WORK ITEM:
Drop the pictures, then repeat every record exactly as it stands.

RECORDS PROVIDED:

------------------------------------------------------------------------

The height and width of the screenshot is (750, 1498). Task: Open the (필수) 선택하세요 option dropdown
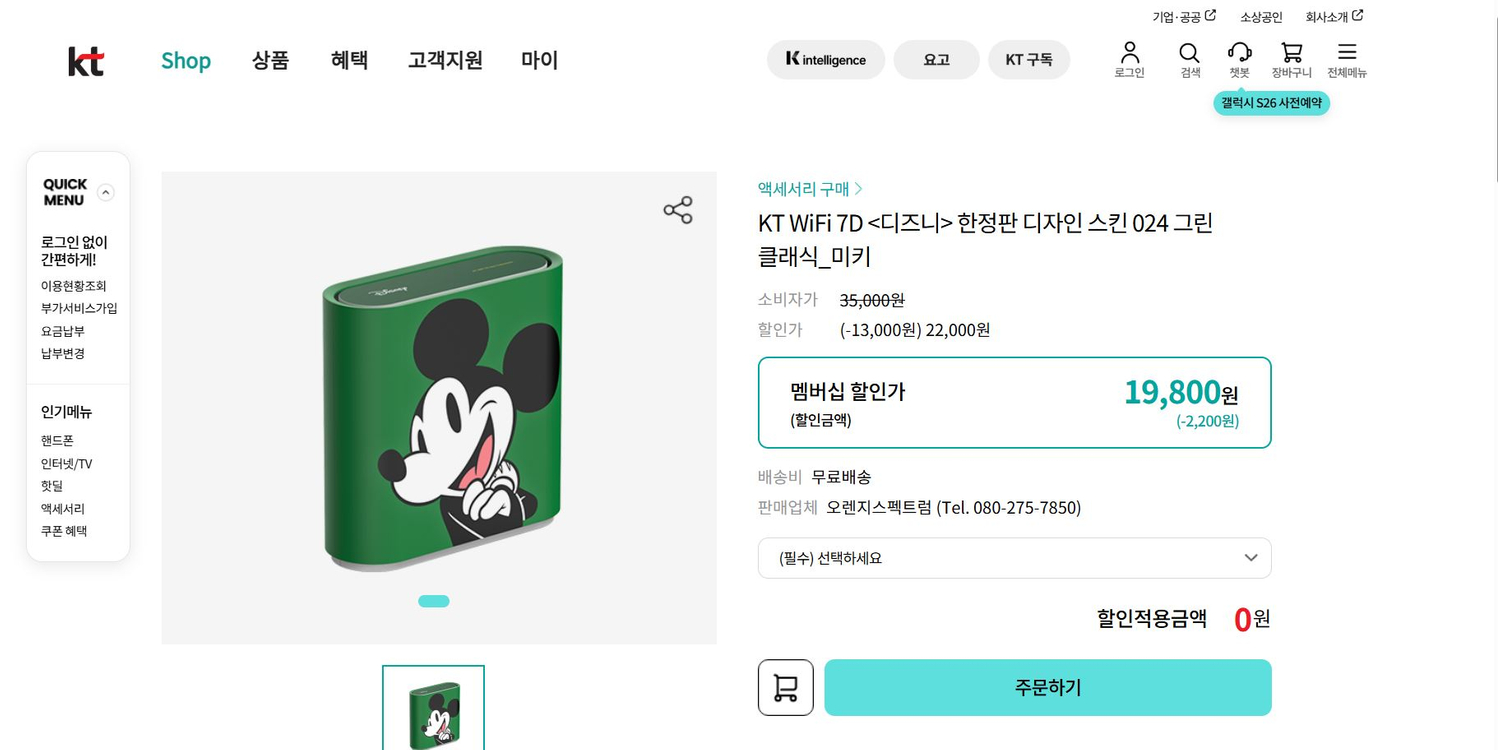click(1013, 557)
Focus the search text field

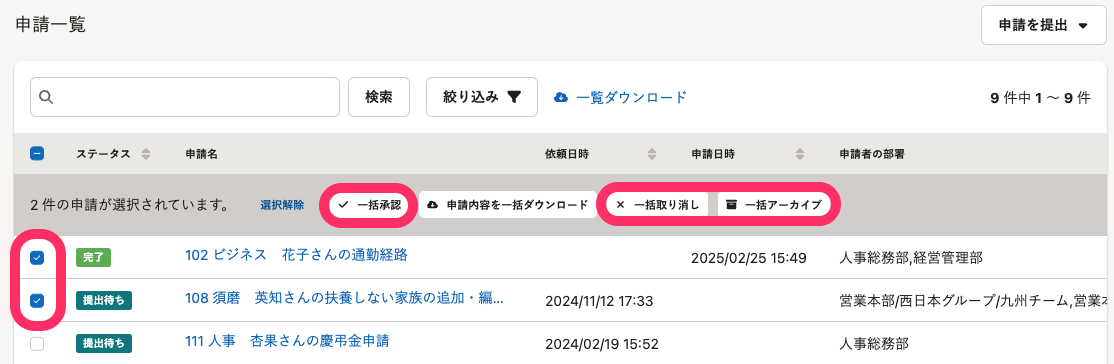[x=185, y=97]
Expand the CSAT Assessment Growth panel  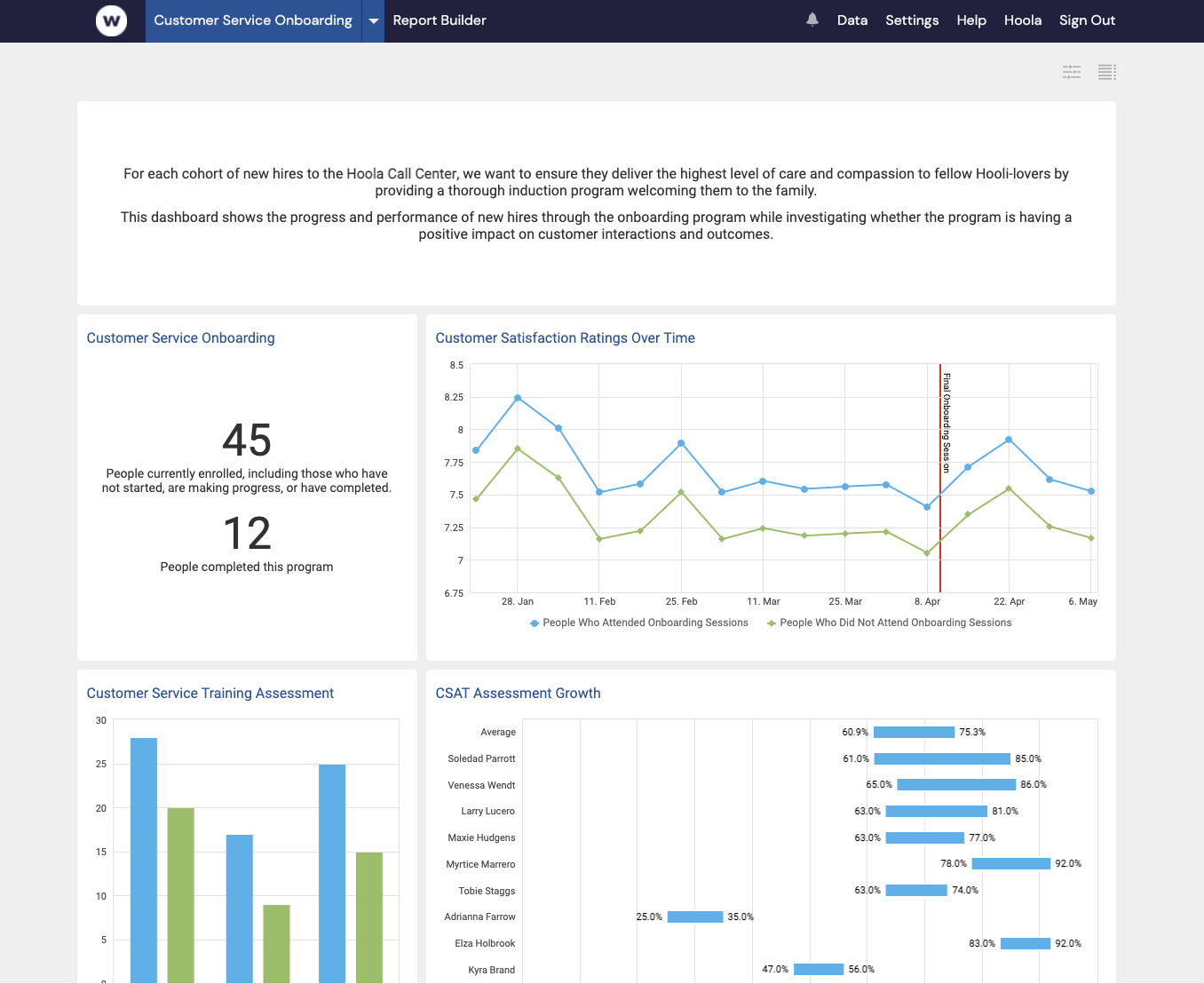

------------------------------------------------------------------------

PROBLEM SOLUTION:
The height and width of the screenshot is (750, 1498). Task: Open the (필수) 선택하세요 option dropdown
click(1013, 557)
Focus the search text field

[x=185, y=97]
Expand the CSAT Assessment Growth panel  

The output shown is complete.